The affidavit began with a background section that detailed the gruesome murder case against Delvis Diaz, the C-Trout Blades founder. She read it and finally understood the chronology. Eight years ago, when Jed Benson was still a prosecutor, he’d locked Diaz up for three murders. Three consecutive life terms for torturing, mutilating, and killing three teenage gang members who were caught stealing drugs from him. Diaz had been in jail ever since. Flush with victory, Jed Benson had left the office, gone into private practice, gotten rich, and expected to live happily ever after. Expected never to hear from Delvis Diaz again. End of story, or so everybody thought until last night.

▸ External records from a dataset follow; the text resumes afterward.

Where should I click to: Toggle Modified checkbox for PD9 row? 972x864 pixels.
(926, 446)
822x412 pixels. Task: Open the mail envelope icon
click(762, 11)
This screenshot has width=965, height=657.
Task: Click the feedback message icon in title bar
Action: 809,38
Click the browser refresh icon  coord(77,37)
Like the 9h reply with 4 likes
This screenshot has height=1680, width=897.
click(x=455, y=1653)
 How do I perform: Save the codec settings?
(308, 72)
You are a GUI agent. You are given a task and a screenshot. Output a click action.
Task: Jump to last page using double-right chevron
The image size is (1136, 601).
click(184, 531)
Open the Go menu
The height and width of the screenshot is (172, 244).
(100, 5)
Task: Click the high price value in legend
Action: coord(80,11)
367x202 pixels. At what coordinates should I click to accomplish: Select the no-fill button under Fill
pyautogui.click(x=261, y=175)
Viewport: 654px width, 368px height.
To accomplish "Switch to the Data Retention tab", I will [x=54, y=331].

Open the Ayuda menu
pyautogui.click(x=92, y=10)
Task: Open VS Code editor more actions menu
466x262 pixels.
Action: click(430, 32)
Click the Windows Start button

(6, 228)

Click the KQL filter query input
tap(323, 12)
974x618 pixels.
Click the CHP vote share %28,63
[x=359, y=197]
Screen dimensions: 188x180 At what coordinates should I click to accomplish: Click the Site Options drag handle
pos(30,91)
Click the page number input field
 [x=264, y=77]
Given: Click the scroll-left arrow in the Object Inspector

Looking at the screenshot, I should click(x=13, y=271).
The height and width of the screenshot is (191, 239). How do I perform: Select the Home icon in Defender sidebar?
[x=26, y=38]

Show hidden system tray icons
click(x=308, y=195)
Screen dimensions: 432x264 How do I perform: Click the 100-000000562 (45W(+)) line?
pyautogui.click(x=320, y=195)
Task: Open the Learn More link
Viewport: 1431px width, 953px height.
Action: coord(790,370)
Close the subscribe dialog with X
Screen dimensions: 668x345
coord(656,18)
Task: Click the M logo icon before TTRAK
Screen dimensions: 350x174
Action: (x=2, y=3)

Meanwhile, the C-Trout Blades, that many-tentacled monster, regrouped and came back stronger than ever under new leadership. They ran a massive heroin ring headquartered at the corner of Central and Troutman in the Bushwick section of Brooklyn, complete with guns, drive-by shootings, push-in robberies-all the fireworks of a modern-day drug conglomerate. Dan and Randall had gone after this new generation of C-Trout Blades and made lots of arrests, filling up enough boxes to crowd her tiny office. That case culminated four years ago, with wiretaps, search warrants, and raids that swept up nearly forty gang members. Even if Slice and Bigga weren’t gang members eight years ago when Delvis Diaz was locked up, they might well have been a mere four years ago when Dan and Randall had made their arrests. If they were, somehow they managed to escape detection. But her hope was they’d left some trace buried in one of the boxes sitting on her floor tonight.

Melanie gathered up the empty coffee cups and the sandwich wrapper, stuffed them in the plastic bag, and pulled herself to her feet. She walked out into the hallway and threw the bag into the trash by the Xerox machine to get that awful pickle smell out of her office. The hallway was completely silent, the only square of light the one shining from her own door. She returned to her office and dropped down onto the floor, facing the boxes, her back to the open door.

If she learned more about the gang’s structure, maybe she could find a shortcut to the right files. She leafed through boxes of background documents until she found a good overview of the gang. The C-Trout Blades’ drug operation was huge. Suppliers, mostly Colombians and Dominicans, delivered hundreds of kilos of raw heroin to mills set up by the largely Puerto Rican Blades in empty apartments all over Bushwick. The Blades operated eight or ten mills at a time, changing locations constantly to elude the police. In these apartments, teams of women worked in shifts around the clock under the watchful eye of a manager, cutting the raw heroin with filler and scooping individual dosages into tiny glassine bags sealed with custom-designed stickers.